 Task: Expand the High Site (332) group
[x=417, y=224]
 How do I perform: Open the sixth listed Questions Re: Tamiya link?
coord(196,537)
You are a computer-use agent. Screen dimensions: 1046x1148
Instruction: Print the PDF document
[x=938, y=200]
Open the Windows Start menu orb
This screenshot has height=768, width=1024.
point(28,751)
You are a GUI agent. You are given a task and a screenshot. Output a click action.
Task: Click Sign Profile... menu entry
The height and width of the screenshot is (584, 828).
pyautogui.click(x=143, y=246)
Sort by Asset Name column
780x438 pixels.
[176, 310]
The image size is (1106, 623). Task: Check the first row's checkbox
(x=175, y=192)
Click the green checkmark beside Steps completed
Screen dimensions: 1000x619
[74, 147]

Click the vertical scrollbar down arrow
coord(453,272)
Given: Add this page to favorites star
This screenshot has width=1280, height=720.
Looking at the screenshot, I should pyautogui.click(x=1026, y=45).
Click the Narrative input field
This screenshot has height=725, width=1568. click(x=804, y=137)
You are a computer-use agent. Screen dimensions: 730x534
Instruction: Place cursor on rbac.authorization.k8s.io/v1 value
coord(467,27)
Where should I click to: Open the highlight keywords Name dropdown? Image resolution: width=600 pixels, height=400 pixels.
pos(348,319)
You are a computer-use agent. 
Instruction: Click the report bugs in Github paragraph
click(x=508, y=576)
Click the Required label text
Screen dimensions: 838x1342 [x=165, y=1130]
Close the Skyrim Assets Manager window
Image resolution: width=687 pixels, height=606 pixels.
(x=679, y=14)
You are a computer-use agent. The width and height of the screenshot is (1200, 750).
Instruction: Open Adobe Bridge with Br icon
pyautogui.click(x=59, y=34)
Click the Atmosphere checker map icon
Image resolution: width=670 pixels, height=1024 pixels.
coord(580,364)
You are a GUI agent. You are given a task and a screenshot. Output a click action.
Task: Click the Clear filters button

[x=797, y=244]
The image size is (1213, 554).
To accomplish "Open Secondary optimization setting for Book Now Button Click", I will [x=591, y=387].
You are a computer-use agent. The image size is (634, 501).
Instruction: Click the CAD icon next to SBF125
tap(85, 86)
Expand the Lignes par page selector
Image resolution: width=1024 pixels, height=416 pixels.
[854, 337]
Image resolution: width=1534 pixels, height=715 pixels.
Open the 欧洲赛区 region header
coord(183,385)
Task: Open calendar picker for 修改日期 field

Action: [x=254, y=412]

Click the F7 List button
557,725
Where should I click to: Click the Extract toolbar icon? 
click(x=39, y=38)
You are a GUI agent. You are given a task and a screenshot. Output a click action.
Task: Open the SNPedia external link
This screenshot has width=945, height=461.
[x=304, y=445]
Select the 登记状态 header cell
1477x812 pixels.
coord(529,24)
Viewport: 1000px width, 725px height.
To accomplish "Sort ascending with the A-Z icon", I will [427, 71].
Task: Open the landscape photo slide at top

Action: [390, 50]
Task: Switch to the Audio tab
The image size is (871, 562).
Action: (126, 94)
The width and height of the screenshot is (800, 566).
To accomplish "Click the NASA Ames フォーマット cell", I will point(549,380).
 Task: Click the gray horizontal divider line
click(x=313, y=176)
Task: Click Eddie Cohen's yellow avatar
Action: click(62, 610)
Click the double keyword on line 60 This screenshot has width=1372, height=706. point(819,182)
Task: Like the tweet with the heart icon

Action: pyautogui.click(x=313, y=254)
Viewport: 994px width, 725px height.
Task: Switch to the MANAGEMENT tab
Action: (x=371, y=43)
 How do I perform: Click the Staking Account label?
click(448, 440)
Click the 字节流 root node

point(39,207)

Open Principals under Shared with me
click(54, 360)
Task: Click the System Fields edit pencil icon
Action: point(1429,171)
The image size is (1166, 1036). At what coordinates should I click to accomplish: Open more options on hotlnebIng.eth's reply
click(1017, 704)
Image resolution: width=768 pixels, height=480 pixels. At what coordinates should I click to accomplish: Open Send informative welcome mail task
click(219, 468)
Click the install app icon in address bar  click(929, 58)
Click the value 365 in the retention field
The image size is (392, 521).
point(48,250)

## [Direction]
Lay out the lines starting at the one containing "You are a computer-use agent. Screen dimensions: 1046x1148" and ending at the one containing "(x=679, y=14)" as a JSON list of strings, one string per line, leaving out blank lines.

## [Result of this exercise]
[
  "You are a computer-use agent. Screen dimensions: 1046x1148",
  "Instruction: Print the PDF document",
  "[x=938, y=200]",
  "Open the Windows Start menu orb",
  "This screenshot has height=768, width=1024.",
  "point(28,751)",
  "You are a GUI agent. You are given a task and a screenshot. Output a click action.",
  "Task: Click Sign Profile... menu entry",
  "The height and width of the screenshot is (584, 828).",
  "pyautogui.click(x=143, y=246)",
  "Sort by Asset Name column",
  "780x438 pixels.",
  "[176, 310]",
  "The image size is (1106, 623). Task: Check the first row's checkbox",
  "(x=175, y=192)",
  "Click the green checkmark beside Steps completed",
  "Screen dimensions: 1000x619",
  "[74, 147]",
  "Click the vertical scrollbar down arrow",
  "coord(453,272)",
  "Given: Add this page to favorites star",
  "This screenshot has width=1280, height=720.",
  "Looking at the screenshot, I should pyautogui.click(x=1026, y=45).",
  "Click the Narrative input field",
  "This screenshot has height=725, width=1568. click(x=804, y=137)",
  "You are a computer-use agent. Screen dimensions: 730x534",
  "Instruction: Place cursor on rbac.authorization.k8s.io/v1 value",
  "coord(467,27)",
  "Where should I click to: Open the highlight keywords Name dropdown? Image resolution: width=600 pixels, height=400 pixels.",
  "pos(348,319)",
  "You are a computer-use agent. ",
  "Instruction: Click the report bugs in Github paragraph",
  "click(x=508, y=576)",
  "Click the Required label text",
  "Screen dimensions: 838x1342 [x=165, y=1130]",
  "Close the Skyrim Assets Manager window",
  "Image resolution: width=687 pixels, height=606 pixels.",
  "(x=679, y=14)"
]